Collected data entries
+-------+
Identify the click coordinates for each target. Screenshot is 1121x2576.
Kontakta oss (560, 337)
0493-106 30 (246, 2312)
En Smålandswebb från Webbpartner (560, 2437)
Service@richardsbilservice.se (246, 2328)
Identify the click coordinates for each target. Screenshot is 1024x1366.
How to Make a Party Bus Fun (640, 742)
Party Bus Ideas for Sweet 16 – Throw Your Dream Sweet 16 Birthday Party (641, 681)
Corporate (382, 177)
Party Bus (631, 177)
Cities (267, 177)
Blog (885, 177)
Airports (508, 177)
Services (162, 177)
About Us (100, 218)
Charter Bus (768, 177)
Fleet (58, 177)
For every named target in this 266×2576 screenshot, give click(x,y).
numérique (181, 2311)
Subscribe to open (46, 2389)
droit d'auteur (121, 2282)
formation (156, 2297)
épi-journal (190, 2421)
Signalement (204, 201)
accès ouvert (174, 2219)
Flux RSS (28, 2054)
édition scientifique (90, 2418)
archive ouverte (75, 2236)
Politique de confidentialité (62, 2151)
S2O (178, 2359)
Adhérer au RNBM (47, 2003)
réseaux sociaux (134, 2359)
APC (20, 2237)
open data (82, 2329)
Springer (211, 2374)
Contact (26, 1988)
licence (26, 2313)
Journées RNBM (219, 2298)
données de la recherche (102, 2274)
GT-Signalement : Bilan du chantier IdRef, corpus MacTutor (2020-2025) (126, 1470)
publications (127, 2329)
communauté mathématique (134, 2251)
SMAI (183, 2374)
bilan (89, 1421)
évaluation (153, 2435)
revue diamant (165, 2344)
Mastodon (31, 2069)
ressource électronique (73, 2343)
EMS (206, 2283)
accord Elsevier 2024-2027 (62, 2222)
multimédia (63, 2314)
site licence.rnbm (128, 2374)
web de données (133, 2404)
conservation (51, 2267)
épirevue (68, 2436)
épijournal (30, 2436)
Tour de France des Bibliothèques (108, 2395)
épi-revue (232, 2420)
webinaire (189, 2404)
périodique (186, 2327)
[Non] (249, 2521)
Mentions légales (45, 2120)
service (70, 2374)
+-------+
DESCRIPTION OF THE TASK: Which lines in the records contain the word "target"? Copy each one.

RESULT BELOW:
Identify the click coordinates for each target. Screenshot is 1121x2576.
Identify the click coordinates for each target. Screenshot is 1024x1366.
For every named target in this 266×2576 screenshot, give click(x,y).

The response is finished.